» **WHAT TO DO**: Print the records below word for word, but leave out the pictures.

---------- EXERCISE INPUT

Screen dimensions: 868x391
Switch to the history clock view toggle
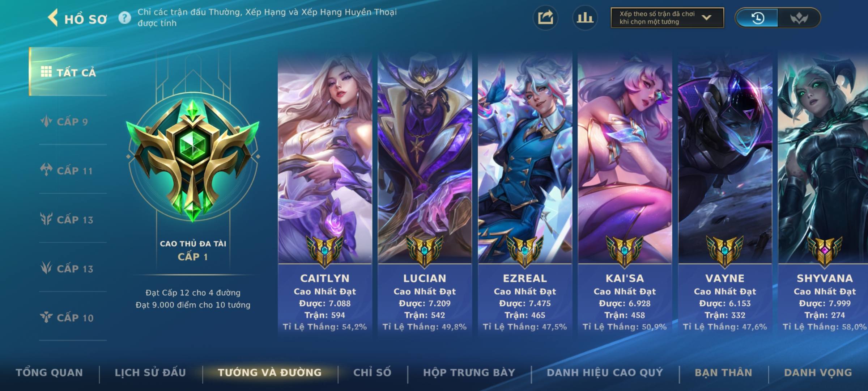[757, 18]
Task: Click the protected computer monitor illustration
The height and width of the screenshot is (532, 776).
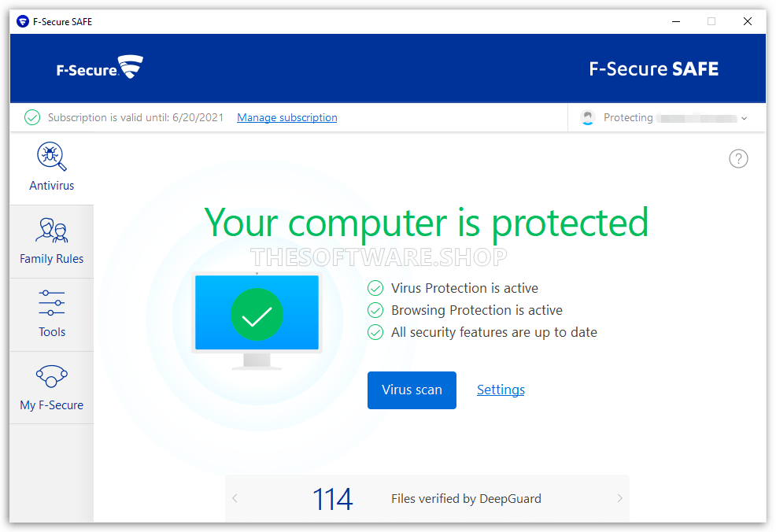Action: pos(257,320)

--------------------

» **SOLUTION**:
Screen dimensions: 868x391
Switch to the history clock view toggle
[757, 18]
Task: Click the protected computer monitor illustration
The height and width of the screenshot is (532, 776).
Action: pos(257,320)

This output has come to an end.